According to the 2025 Third Quarter Budget Implementation Report, total debt-related obligations, encompassing domestic debt, foreign debt, and sinking fund allocations, surged to ₦12.63 trillion between January and September.
This represents a 17.65% deviation from the prorated budgetary provision of ₦10.74 trillion allocated for the period.
Key Debt Metrics (January – September 2025)
The primary driver of this fiscal expansion was core debt servicing, which recorded an excess expenditure of ₦2.07 trillion (a 19.8% overrun) against its initial ₦10.45 trillion allocation.
- Foreign Debt Servicing: Witnessed the sharpest upward pressure, climbing to ₦6.30 trillion against a projected ₦5.06 trillion allocation. This ₦1.24 trillion deviation highlights the persistent impact of currency depreciation on external dollar-denominated obligations.
- Domestic Debt Servicing: Totaled ₦6.23 trillion, exceeding its pro-rata provision of ₦5.39 trillion by ₦832.42 billion, driven by higher interest rates in the local fixed-income market.
- The Retained Revenue Metric: Debt servicing alone absorbed 2% of the Federal Government’s ₦18.63 trillion retained revenue. When factoring in the sinking fund, total debt payments consumed 67.8% of total revenue.
The Macro Implication:
For every ₦100 retained by the federal government during this nine-month window, approximately ₦67.80 went directly into servicing creditors, leaving just ₦32.20 to fund public sector salaries, ministerial overheads, statutory transfers, and capital development.
Revenue Shortfalls and the Crowding Out of Infrastructure
The debt service spike occurred alongside a substantial revenue underperformance.

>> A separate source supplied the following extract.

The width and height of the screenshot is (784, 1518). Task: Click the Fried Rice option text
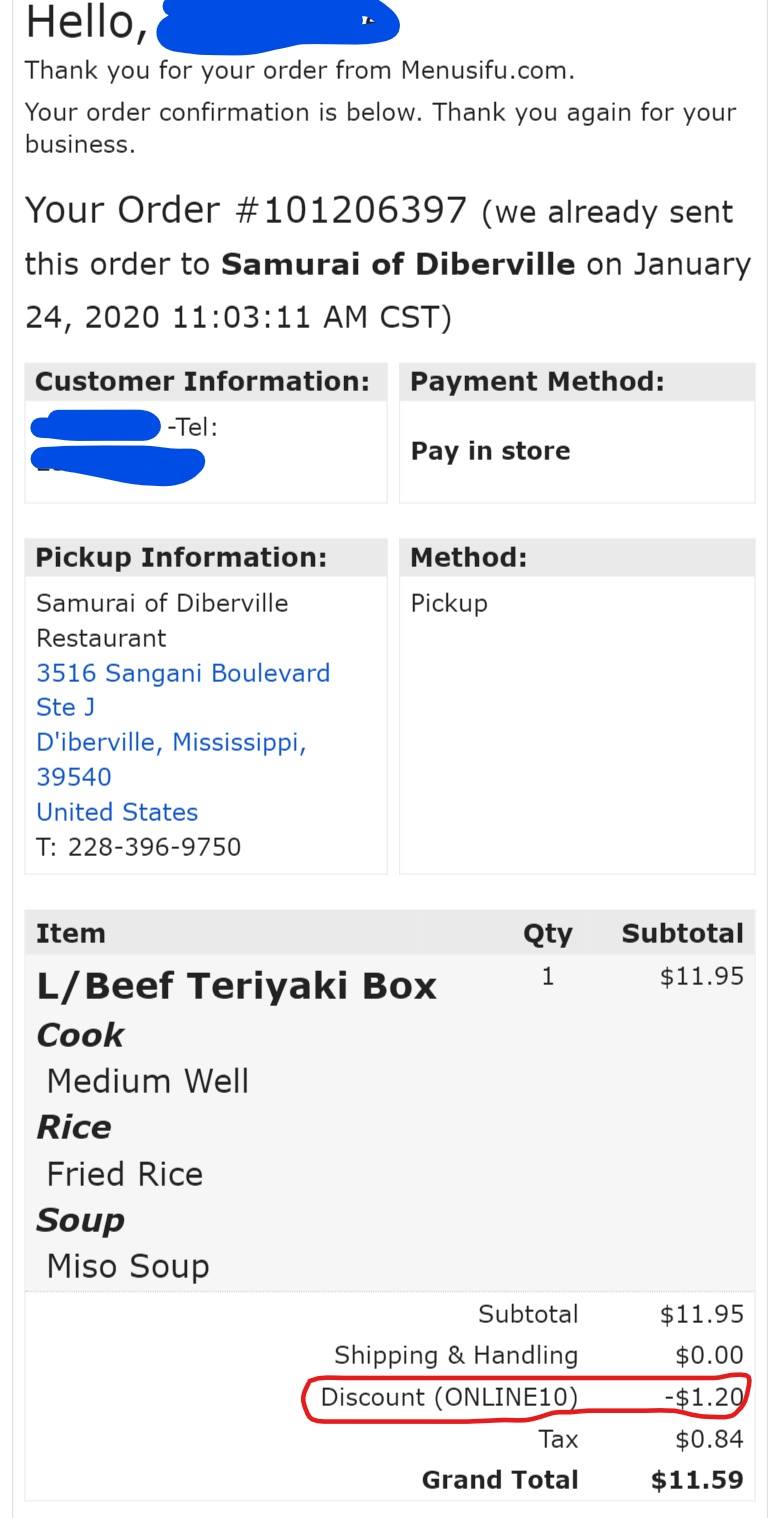click(x=125, y=1174)
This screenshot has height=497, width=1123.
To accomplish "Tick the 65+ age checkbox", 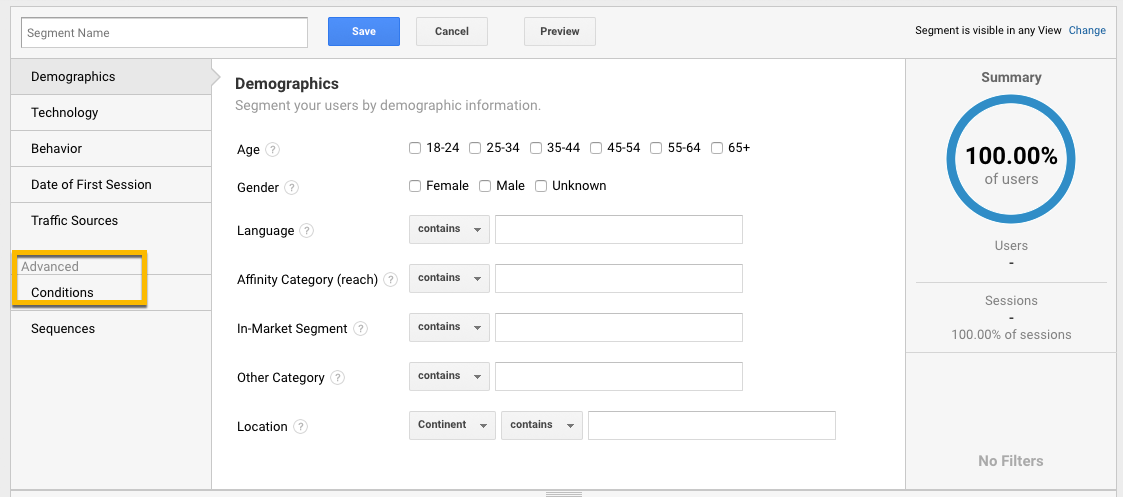I will pyautogui.click(x=717, y=148).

Aggregate federal revenues missed targets by 39.24%, bringing in just ₦18.63 trillion against a projected pro-rata target of ₦30.67 trillion.

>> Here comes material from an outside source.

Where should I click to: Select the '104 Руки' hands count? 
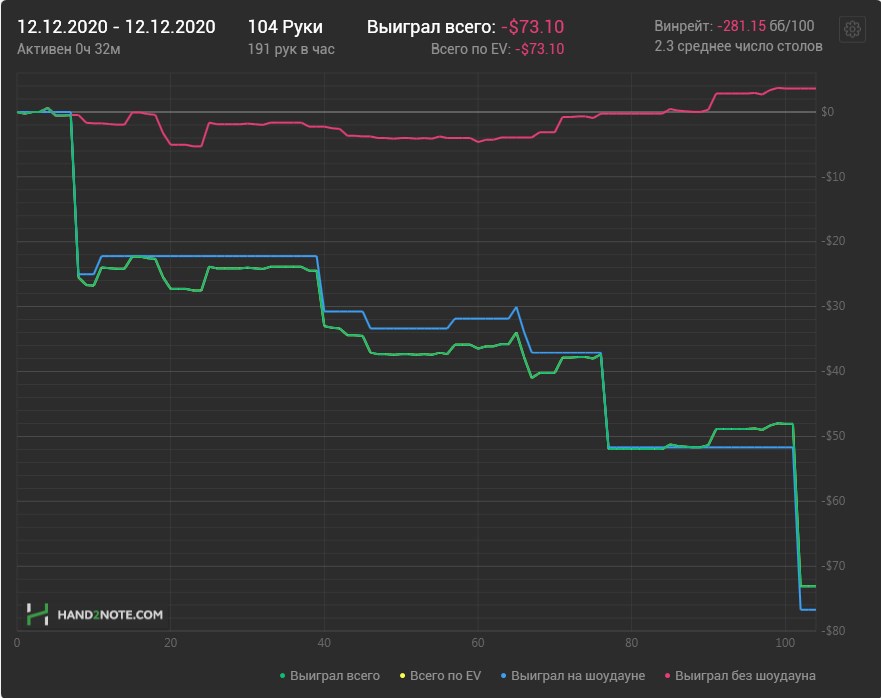coord(285,27)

The Budget Office pointed to consistent oil revenue deficits as the primary culprit, which overshadowed modest gains in non-oil tax collection.
This structural revenue deficit, combined with mandatory debt commitments, severely choked capital expenditure.
| Fiscal Indicator (Jan – Sep 2025) | Prorated Budget Target | Actual Expenditure / Revenue | Performance / Overrun |
| Total Debt Payments | ₦10.74tn | ₦12.63tn | +17.65% (Overrun) |
| Retained Revenue | ₦30.67tn | ₦18.63tn | -39.24% (Shortfall) |
| Capital Expenditure | ₦17.58tn | ₦3.10tn | -82.37% (Under-spending) |
With actual capital spending plunging to ₦3.10 trillion against a target of ₦17.58 trillion, the data confirms that actual debt obligations outpaced infrastructure development by a ratio of more than four to one.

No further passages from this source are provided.